I'm kind of surprised there are no stickies about this, but i recently purchased a pwm board for arduino and i need to solder the headers on.
Ive got about ten minutes soldering experience, and it didnt go well. So, im hoping there is a good guide or walkthrough i can use.
Also, i bought a weller pen solderer and .010 solder. Is that right? I dont want to spend a lot of money on a solderer, no more than $50 ideally if my weller wont work.
The first time i tried to solder it seemed like the solder wouldnt flow, but the led strip i was soldering melted? I bought a "helping hands" welders tool, but thing is tiny and doesn't seem convenient...
A 40 Watt iron is fine. However this iron looks quite cheap.
Use the middle sized tip, make sure the screw is tight.
Let it get hot before you start soldering.
If the solder doesn't melt when the iron is up to temperature you may have a bad iron.
If the solder would not flow it sounds like you did not have the right sort.
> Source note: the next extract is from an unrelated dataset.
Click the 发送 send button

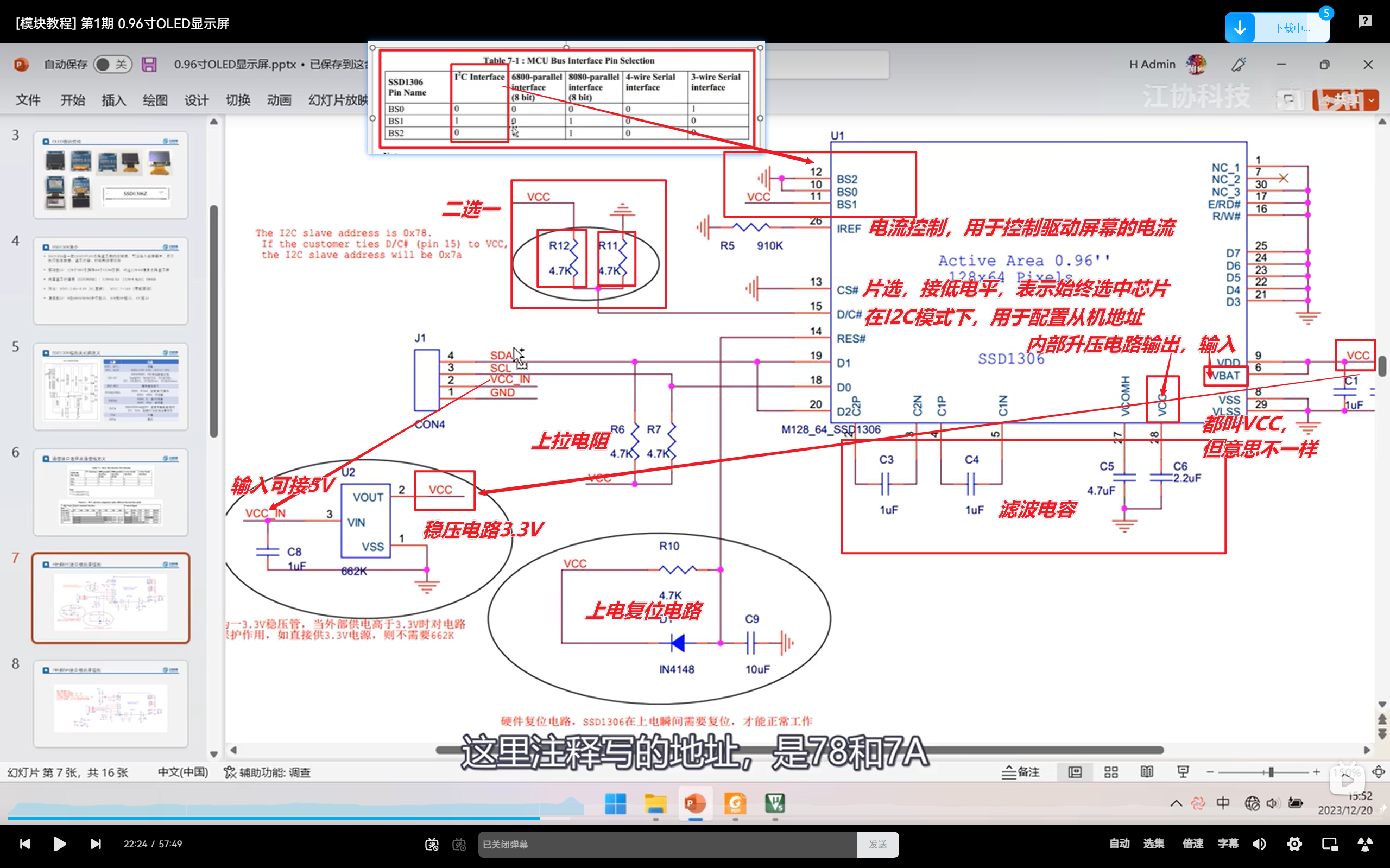[x=877, y=845]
You need 40/60 lead tin solder with a rosen flux multi core.
Do not use any plumbing flux as that is corrosive.
I'd have said that 40W is a bit high for this work but it should work OK. Just don't hang around too long when you solder things.
What you need to do is sit down with a piece of PCB and a load of old/cheap components and/or bits of wire a practice soldering them before you start on anything valuable. Ten minutes isn't a lot of practice to be giving up.
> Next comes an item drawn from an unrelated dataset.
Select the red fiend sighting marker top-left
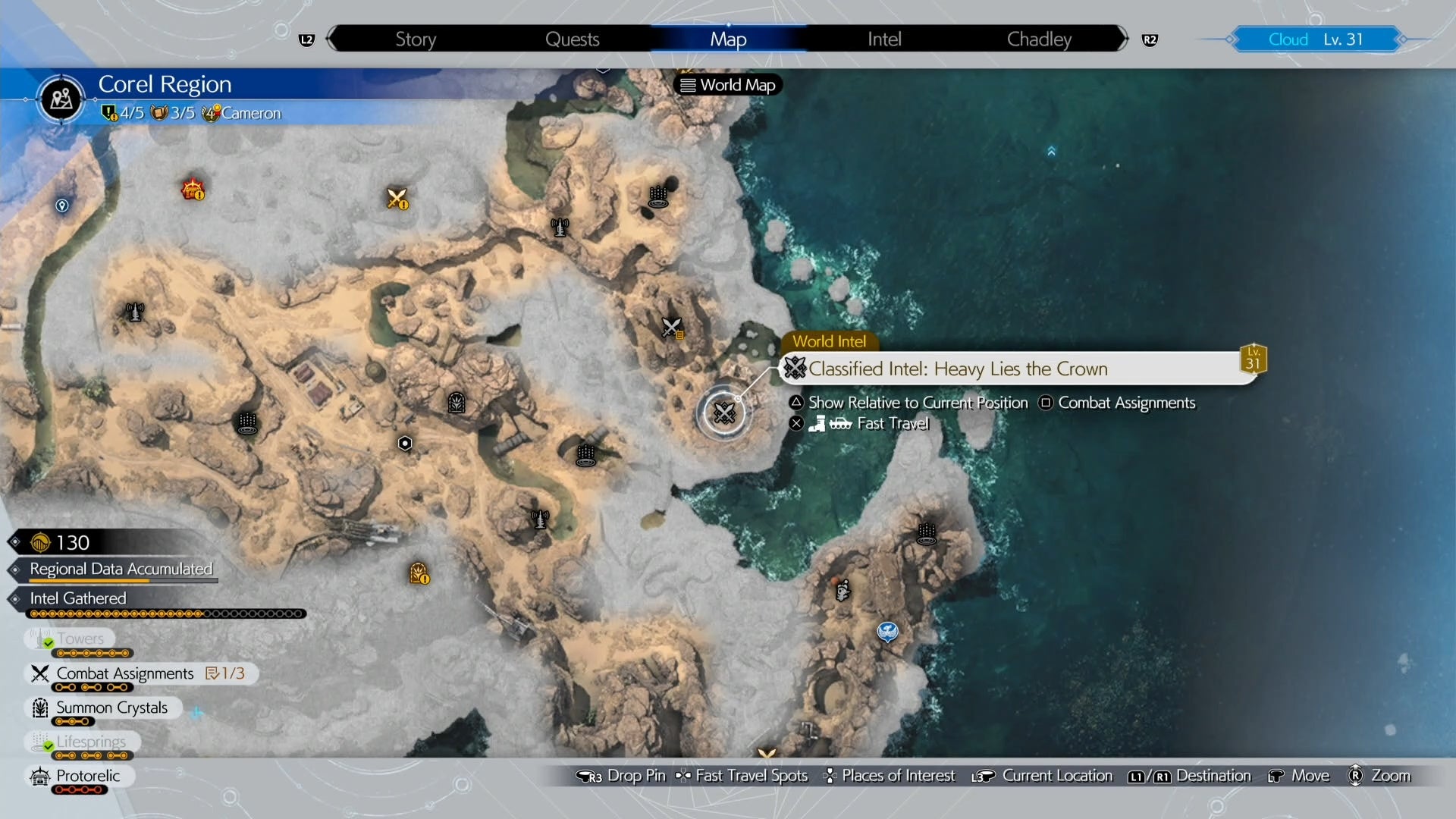 click(191, 189)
Get a better model. Save up some money, get a temperature controlled iron. NOT a power control, temperature control. $100 to $150 will get you a decent soldering station.
I bought this one with a digital readout when I updated from a Weller with fixed temperature tips:
Here is one a little cheaper with a calibrated dial and no digital readout:
Do NOT buy one like these:
Note that those say variable -power-. Waste of money. Our makerspace at OlyMEGA bought 6 of them. In less than a year, 4 of them are nonworking, the other two are working only because they were repaired with parts from the others.
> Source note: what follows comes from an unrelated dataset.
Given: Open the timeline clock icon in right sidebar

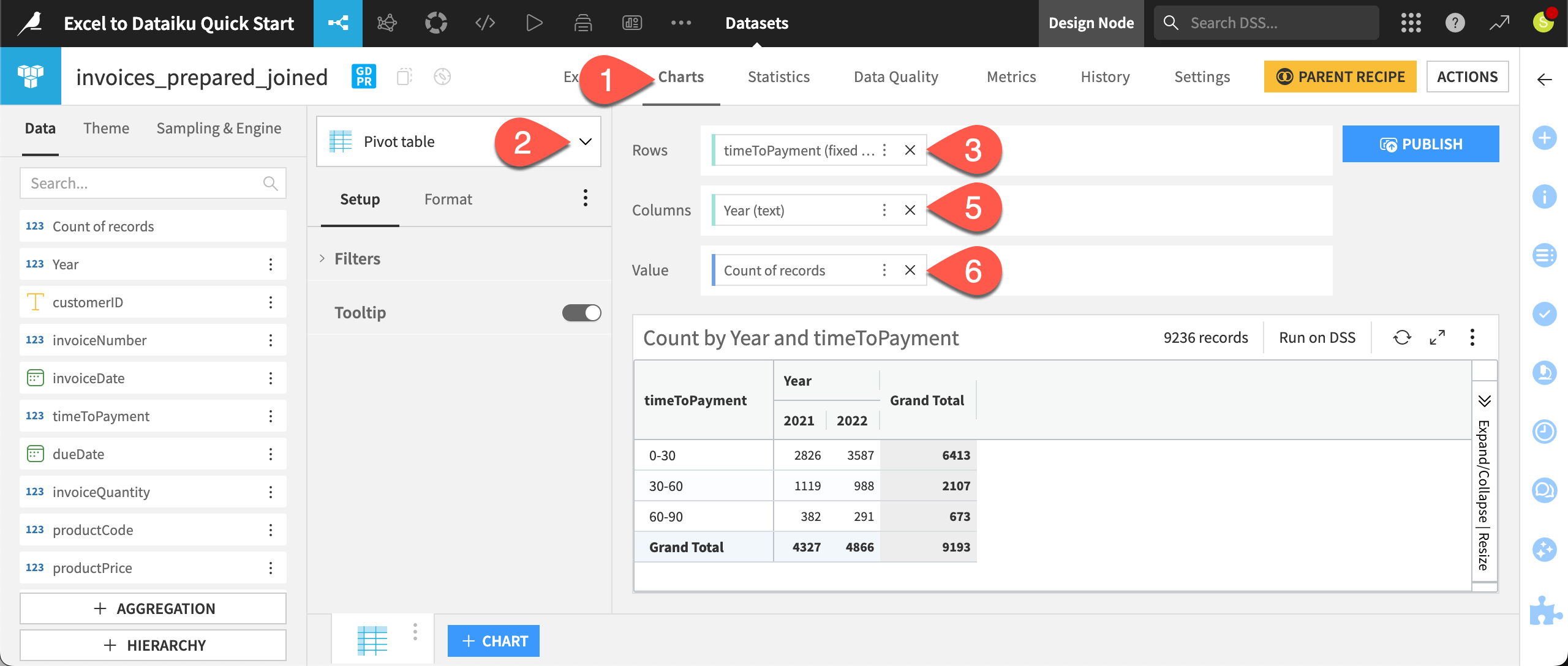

I'm not saying that you can't solder with a simple pencil iron. I used one for decades. But why not use a decent tool? I went through cheap irons every few years, then I bought a good used Weller WTCP and have used it for a couple of decades. It still works, I bought a new digital control iron mostly for lead-free solder.
As for solder, again, don't cheap out. A good name brand 63/37 will have a better rosin. A pound will last you a really long time, why save $5 on poor solder?
Of course a full soldering station would be nicer to have, but it won't magically make soldering any easier!.
A bit of practice with the one you have is all you need.
PS: Use the sharpest tip for soldering. Screwdriver (flat) tips are more for desoldering where you have to touch multiple pins IMHO (YMMV - I know people who solder with them but I personally hate them)
Most component leads are pre tinned. However if you solder something like multi stranded wire then I twist them together and then tin the result before placing it through the hole and soldering it up.
I accidentally put the pins for sda and scl upside down so I had to take them out and flip them....
The tips really helped. For some reason the YouTube vids didn't help as much.
When posting pictures, resize them, so they are no more than 1000 pixels on the longest side. Even here on my 27" monitor, this image is simply un-watchable.
From what i can see (a small section of your image) you are using a bit too much solder.